> [Dataset entries]:
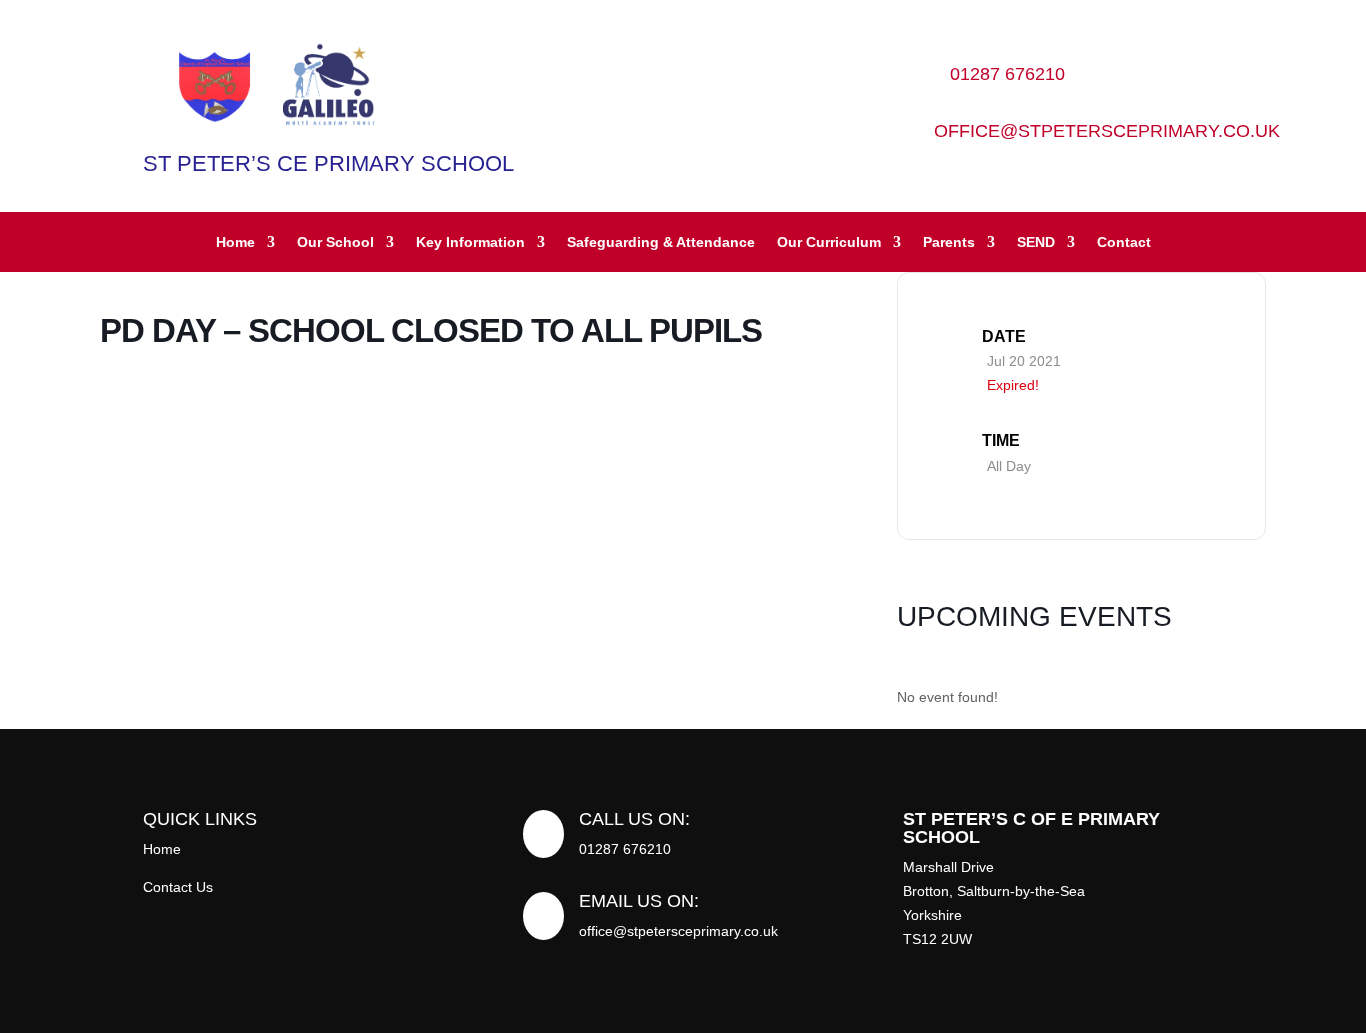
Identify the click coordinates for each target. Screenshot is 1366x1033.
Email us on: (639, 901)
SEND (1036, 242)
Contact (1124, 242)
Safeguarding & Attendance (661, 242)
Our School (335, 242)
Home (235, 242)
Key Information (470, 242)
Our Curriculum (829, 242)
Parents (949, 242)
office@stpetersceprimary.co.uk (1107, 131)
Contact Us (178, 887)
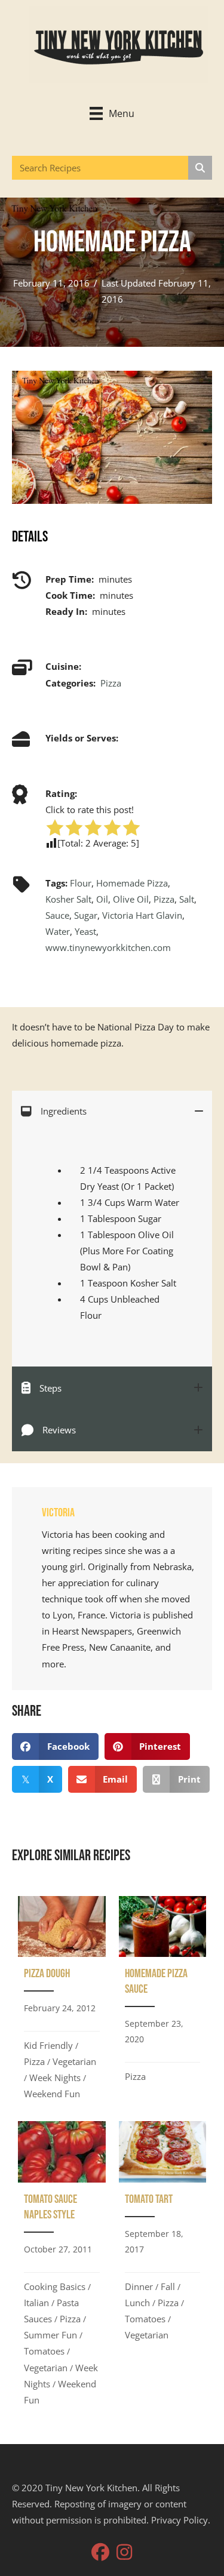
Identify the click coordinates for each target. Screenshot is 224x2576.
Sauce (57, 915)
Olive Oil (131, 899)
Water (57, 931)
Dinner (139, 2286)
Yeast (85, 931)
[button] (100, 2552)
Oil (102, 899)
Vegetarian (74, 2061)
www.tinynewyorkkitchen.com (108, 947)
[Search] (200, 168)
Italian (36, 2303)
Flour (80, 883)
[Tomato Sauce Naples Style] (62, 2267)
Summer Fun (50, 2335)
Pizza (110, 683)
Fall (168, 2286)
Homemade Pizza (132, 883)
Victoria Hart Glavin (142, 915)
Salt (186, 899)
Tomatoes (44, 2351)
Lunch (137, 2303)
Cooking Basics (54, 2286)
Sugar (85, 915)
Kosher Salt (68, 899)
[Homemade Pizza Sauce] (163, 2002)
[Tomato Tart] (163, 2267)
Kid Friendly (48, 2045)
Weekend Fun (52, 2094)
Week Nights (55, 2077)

> [WHAT YOU WILL DO]: Find each line in the records holding the string "Identify" and show it.

> [SOLUTION TO THE EXERCISE]:
Identify the click coordinates for each target. Screenshot is 1366x1033.
Identify the click coordinates for each target. Screenshot is 224x2576.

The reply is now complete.